> [Data to examine]
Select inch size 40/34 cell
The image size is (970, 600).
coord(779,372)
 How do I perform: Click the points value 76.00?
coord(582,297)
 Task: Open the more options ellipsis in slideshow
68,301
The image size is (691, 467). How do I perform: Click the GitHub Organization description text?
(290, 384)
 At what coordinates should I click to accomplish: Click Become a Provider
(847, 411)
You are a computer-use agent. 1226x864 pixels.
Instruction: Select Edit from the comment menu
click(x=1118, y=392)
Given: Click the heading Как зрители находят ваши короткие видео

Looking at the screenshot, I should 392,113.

* * *

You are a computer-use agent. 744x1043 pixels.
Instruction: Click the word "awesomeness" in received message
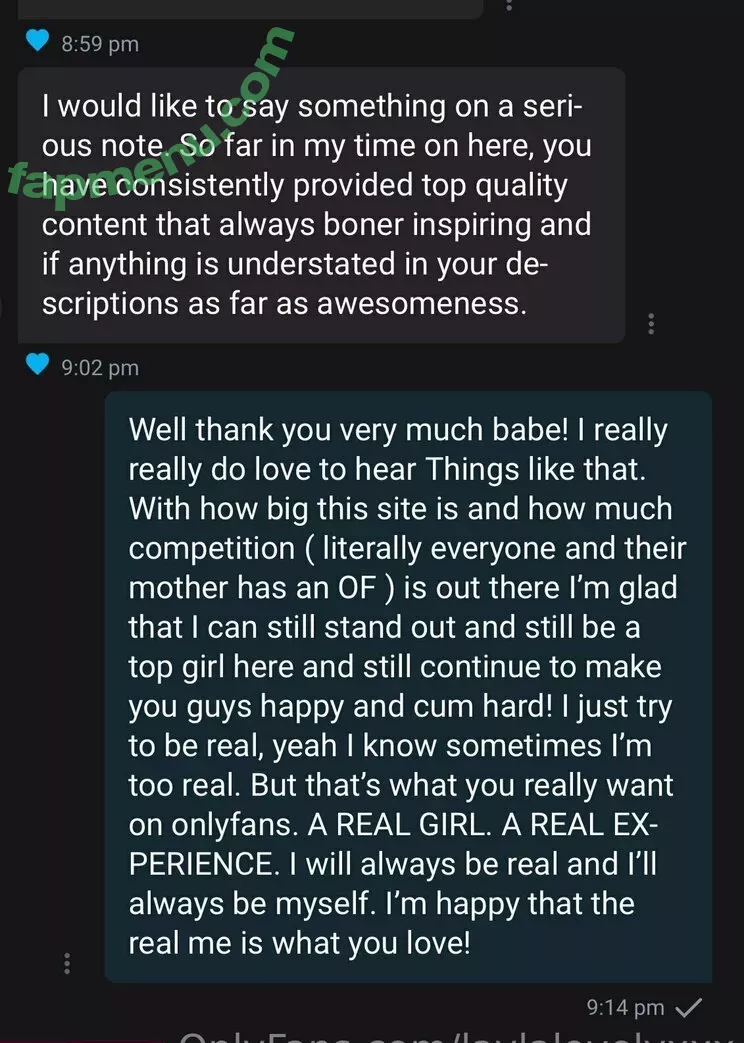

> [Task details] Wherever a line of the listing above contains the string "agent", copy that line.

> [Worked solution]
You are a computer-use agent. 1226x864 pixels.
You are a computer-use agent. 744x1043 pixels.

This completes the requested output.